[Task item]
Search the entries for lines that contain the word "icon", and report each one found.

[Information provided]
|---|

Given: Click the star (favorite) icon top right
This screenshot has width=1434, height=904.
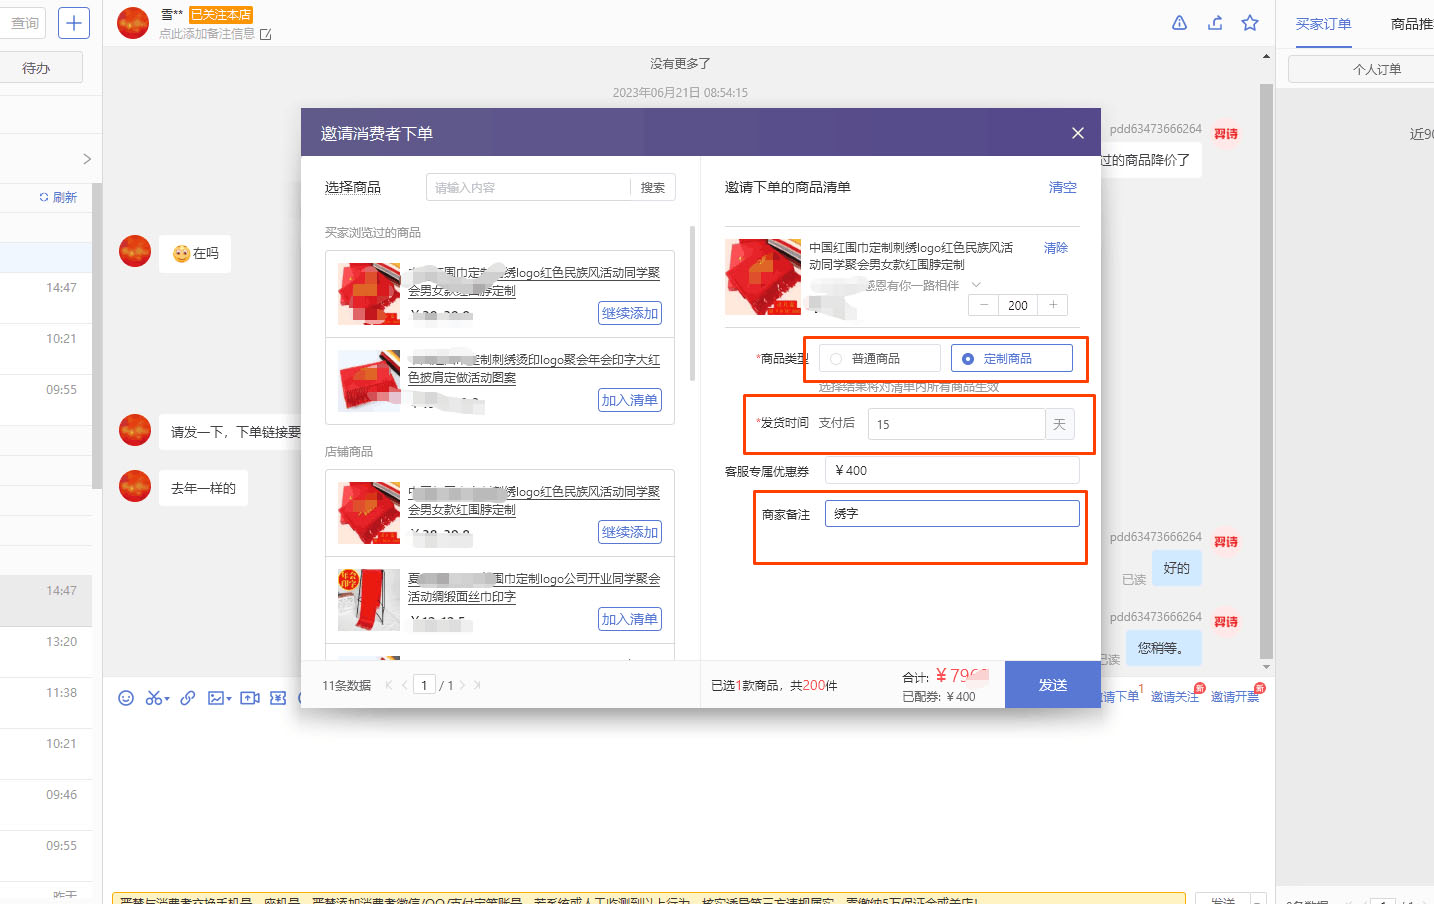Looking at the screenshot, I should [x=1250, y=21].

|---|

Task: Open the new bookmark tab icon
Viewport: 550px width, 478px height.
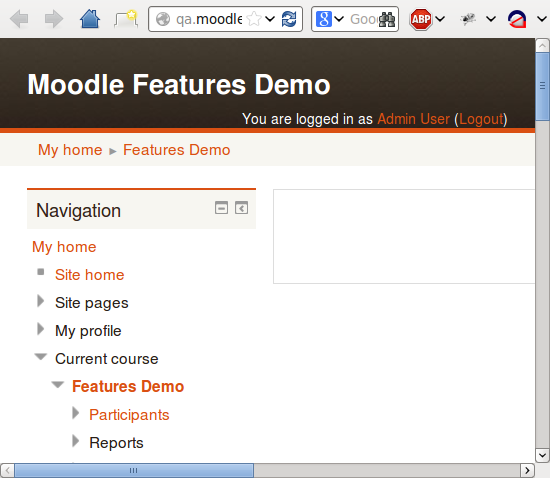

|---|

[Task result]
Given: Click the star (favorite) icon top right
Task: Open the new bookmark tab icon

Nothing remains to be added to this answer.